[Work instruction] Once you have read the records below, restate them word for word.
Provided records section start
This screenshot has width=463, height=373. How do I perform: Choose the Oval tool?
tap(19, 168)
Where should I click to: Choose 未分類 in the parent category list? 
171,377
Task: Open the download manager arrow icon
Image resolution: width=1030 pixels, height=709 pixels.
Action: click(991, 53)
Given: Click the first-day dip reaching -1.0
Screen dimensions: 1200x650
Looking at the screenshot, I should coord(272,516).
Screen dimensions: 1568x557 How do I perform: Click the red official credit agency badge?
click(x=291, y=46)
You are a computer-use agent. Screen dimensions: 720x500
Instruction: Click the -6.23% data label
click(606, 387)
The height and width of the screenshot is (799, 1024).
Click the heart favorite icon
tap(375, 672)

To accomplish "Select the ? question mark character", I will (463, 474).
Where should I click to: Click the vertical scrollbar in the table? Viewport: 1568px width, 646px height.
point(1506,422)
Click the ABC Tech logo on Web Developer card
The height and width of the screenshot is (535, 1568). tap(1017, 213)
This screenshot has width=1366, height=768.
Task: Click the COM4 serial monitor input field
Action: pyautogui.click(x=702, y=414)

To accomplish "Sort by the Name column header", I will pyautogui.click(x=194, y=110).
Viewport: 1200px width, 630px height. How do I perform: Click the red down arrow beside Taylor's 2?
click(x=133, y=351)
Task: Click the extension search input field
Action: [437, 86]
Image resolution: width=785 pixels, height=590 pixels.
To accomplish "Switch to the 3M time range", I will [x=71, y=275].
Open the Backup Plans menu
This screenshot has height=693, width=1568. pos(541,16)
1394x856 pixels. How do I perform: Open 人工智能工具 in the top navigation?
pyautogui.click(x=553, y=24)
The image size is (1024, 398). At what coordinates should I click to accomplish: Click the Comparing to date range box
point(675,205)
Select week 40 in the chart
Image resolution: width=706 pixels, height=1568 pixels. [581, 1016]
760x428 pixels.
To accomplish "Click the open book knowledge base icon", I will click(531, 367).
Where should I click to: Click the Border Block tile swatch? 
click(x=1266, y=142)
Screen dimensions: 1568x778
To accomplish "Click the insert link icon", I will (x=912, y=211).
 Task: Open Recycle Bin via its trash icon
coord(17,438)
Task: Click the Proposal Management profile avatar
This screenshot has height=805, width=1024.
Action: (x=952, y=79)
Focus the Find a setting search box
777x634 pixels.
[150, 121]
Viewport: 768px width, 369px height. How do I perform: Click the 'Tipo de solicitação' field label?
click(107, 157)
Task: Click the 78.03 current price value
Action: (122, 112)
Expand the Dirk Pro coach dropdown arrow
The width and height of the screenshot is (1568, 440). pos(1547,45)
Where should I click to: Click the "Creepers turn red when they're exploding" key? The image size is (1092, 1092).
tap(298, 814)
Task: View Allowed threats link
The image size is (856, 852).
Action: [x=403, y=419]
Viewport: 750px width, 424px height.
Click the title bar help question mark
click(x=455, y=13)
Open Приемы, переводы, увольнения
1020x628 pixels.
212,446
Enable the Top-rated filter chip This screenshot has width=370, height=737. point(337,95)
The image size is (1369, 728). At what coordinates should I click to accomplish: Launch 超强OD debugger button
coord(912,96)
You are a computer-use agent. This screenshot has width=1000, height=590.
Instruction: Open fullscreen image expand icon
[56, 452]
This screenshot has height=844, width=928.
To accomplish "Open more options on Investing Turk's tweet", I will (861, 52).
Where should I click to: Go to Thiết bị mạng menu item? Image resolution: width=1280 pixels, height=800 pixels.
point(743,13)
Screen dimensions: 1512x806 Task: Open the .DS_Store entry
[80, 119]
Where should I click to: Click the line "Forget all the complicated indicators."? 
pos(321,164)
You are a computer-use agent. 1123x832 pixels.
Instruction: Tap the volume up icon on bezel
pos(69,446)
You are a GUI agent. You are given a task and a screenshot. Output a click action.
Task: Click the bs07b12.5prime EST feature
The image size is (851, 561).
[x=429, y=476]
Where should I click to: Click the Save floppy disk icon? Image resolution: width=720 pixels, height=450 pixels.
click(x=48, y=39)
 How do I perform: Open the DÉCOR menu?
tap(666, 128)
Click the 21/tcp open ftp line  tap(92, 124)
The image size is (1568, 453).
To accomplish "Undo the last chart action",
Provided records section end
[Written answer]
This screenshot has width=463, height=373. How do I perform: Choose the Oval tool?
tap(19, 168)
Where should I click to: Choose 未分類 in the parent category list? 
171,377
Task: Open the download manager arrow icon
Image resolution: width=1030 pixels, height=709 pixels.
Action: click(991, 53)
Given: Click the first-day dip reaching -1.0
Screen dimensions: 1200x650
Looking at the screenshot, I should coord(272,516).
Screen dimensions: 1568x557 How do I perform: Click the red official credit agency badge?
click(x=291, y=46)
You are a computer-use agent. Screen dimensions: 720x500
Instruction: Click the -6.23% data label
click(606, 387)
The height and width of the screenshot is (799, 1024).
Click the heart favorite icon
tap(375, 672)

To accomplish "Select the ? question mark character", I will (463, 474).
Where should I click to: Click the vertical scrollbar in the table? Viewport: 1568px width, 646px height.
point(1506,422)
Click the ABC Tech logo on Web Developer card
The height and width of the screenshot is (535, 1568). tap(1017, 213)
This screenshot has width=1366, height=768.
Task: Click the COM4 serial monitor input field
Action: pyautogui.click(x=702, y=414)

To accomplish "Sort by the Name column header", I will pyautogui.click(x=194, y=110).
Viewport: 1200px width, 630px height. How do I perform: Click the red down arrow beside Taylor's 2?
click(x=133, y=351)
Task: Click the extension search input field
Action: [437, 86]
Image resolution: width=785 pixels, height=590 pixels.
To accomplish "Switch to the 3M time range", I will [x=71, y=275].
Open the Backup Plans menu
This screenshot has height=693, width=1568. pos(541,16)
1394x856 pixels. How do I perform: Open 人工智能工具 in the top navigation?
pyautogui.click(x=553, y=24)
The image size is (1024, 398). At what coordinates should I click to accomplish: Click the Comparing to date range box
point(675,205)
Select week 40 in the chart
Image resolution: width=706 pixels, height=1568 pixels. [581, 1016]
760x428 pixels.
To accomplish "Click the open book knowledge base icon", I will click(531, 367).
Where should I click to: Click the Border Block tile swatch? 
click(x=1266, y=142)
Screen dimensions: 1568x778
To accomplish "Click the insert link icon", I will (x=912, y=211).
 Task: Open Recycle Bin via its trash icon
coord(17,438)
Task: Click the Proposal Management profile avatar
This screenshot has height=805, width=1024.
Action: (x=952, y=79)
Focus the Find a setting search box
777x634 pixels.
[150, 121]
Viewport: 768px width, 369px height. How do I perform: Click the 'Tipo de solicitação' field label?
click(107, 157)
Task: Click the 78.03 current price value
Action: (122, 112)
Expand the Dirk Pro coach dropdown arrow
The width and height of the screenshot is (1568, 440). pos(1547,45)
Where should I click to: Click the "Creepers turn red when they're exploding" key? The image size is (1092, 1092).
tap(298, 814)
Task: View Allowed threats link
The image size is (856, 852).
Action: [x=403, y=419]
Viewport: 750px width, 424px height.
Click the title bar help question mark
click(x=455, y=13)
Open Приемы, переводы, увольнения
1020x628 pixels.
212,446
Enable the Top-rated filter chip This screenshot has width=370, height=737. point(337,95)
The image size is (1369, 728). At what coordinates should I click to accomplish: Launch 超强OD debugger button
coord(912,96)
You are a computer-use agent. This screenshot has width=1000, height=590.
Instruction: Open fullscreen image expand icon
[56, 452]
This screenshot has height=844, width=928.
To accomplish "Open more options on Investing Turk's tweet", I will (861, 52).
Where should I click to: Go to Thiết bị mạng menu item? Image resolution: width=1280 pixels, height=800 pixels.
point(743,13)
Screen dimensions: 1512x806 Task: Open the .DS_Store entry
[80, 119]
Where should I click to: Click the line "Forget all the complicated indicators."? 
pos(321,164)
You are a computer-use agent. 1123x832 pixels.
Instruction: Tap the volume up icon on bezel
pos(69,446)
You are a GUI agent. You are given a task and a screenshot. Output a click action.
Task: Click the bs07b12.5prime EST feature
The image size is (851, 561).
[x=429, y=476]
Where should I click to: Click the Save floppy disk icon? Image resolution: width=720 pixels, height=450 pixels.
click(x=48, y=39)
 How do I perform: Open the DÉCOR menu?
tap(666, 128)
Click the 21/tcp open ftp line  tap(92, 124)
The image size is (1568, 453).
To accomplish "Undo the last chart action",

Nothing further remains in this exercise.